# East Bay: Three Bears - Elevation gain?



## Squizzle (Apr 12, 2003)

Can anyone tell me the elevation gain for the Three Bears loop up Spruce to Wildcat Canyon (Three Bears loop) and back?

I'll be riding there this weekend and just want to be prepared.

Thanks.


----------



## wipeout (Jun 6, 2005)

Squizzle said:


> Can anyone tell me the elevation gain for the Three Bears loop up Spruce to Wildcat Canyon (Three Bears loop) and back?
> 
> I'll be riding there this weekend and just want to be prepared.
> 
> Thanks.


download klimb and profile the route! www.klimb.org


----------



## Squizzle (Apr 12, 2003)

*Thanks for the reminder...*



wipeout said:


> download klimb and profile the route! www.klimb.org


I actually have Klimb installed already but totally forgot about it!


----------



## Squizzle (Apr 12, 2003)

*3 Bears - Ride Recap*



Squizzle said:


> Can anyone tell me the elevation gain for the Three Bears loop up Spruce to Wildcat Canyon (Three Bears loop) and back?


For anyone thats interested this was a great route. It was sure nice to be riding in cool bay area weather compared to the oven like conditions I rode in all summer up here in Sacto.

From Solano Ave / Ramona this route was ~38 miles with 3100' of climbing. I went up Solano to Kensington Circle, then Los Angeles to Spruce and up the hill from there. Man what great views of the "entire" bay area on Spruce St !!! Then Wildcat Canyon through Tilden Park over to San Pablo Dm Rd, Right on Castro Ranch Rd, Right on Alhambra Valley Rd., Right on Bear Creek Rd, and then retrace the route via Wildcat etc.

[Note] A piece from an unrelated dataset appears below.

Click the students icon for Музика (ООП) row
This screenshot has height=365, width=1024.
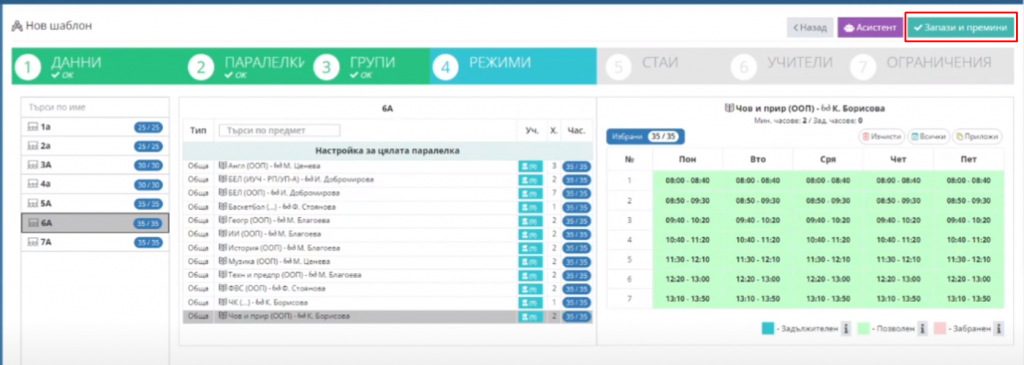coord(530,261)
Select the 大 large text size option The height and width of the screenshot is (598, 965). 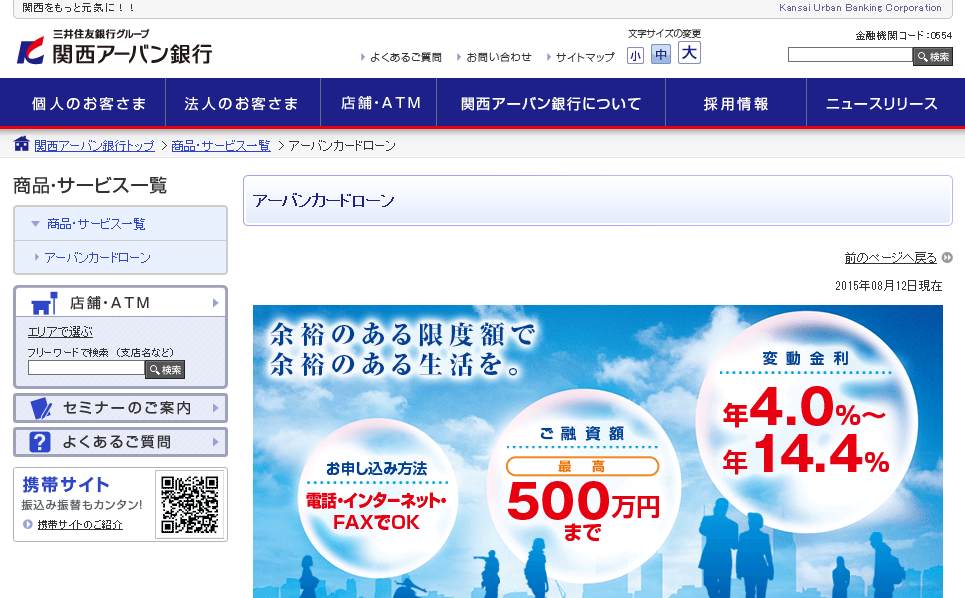click(688, 53)
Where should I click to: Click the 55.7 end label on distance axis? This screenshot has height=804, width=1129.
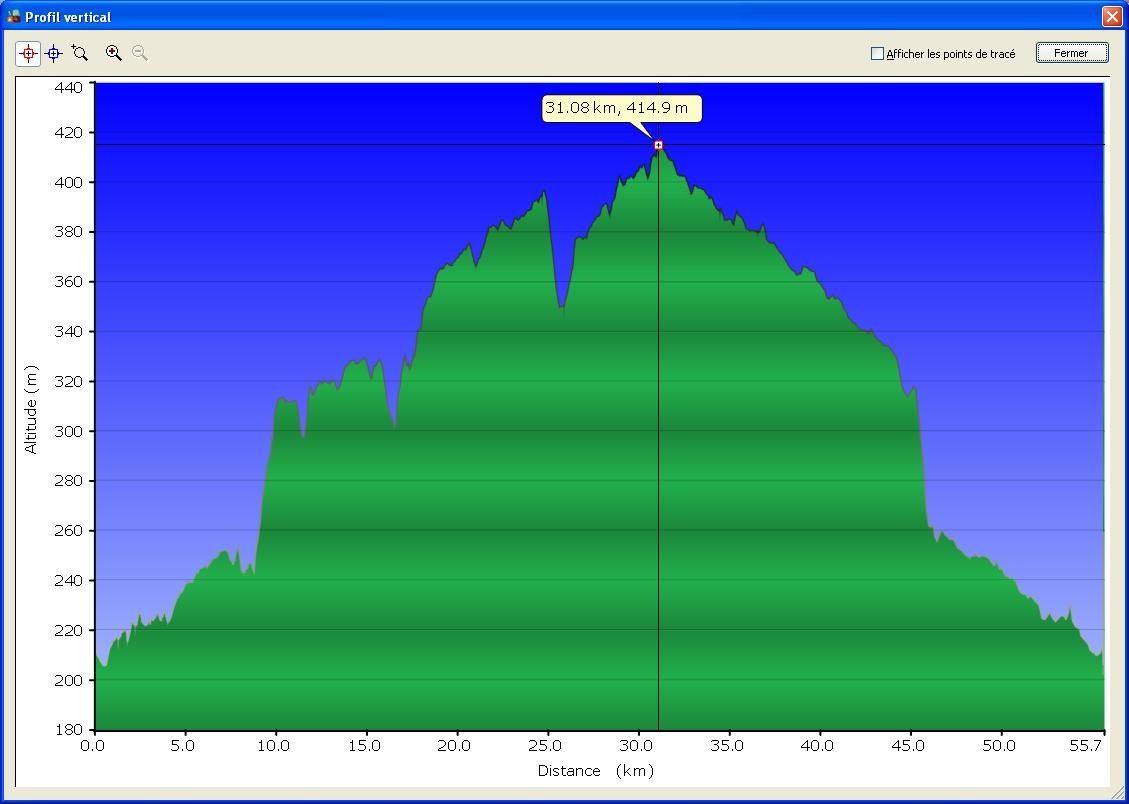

Thanks to Solano Ave. Cyclery for this great map + descritpion:

http://www.solanoavenuecyclery.com/trails/3bears.html

The only bummer of the whole ride was that I caught up to a truck pulling a horse trailer while descending Wildcat Canyon, so was not able to rip that descent as fast as I would have liked. Plus I had to smell horse dookie for a couple of miles. Blech...


----------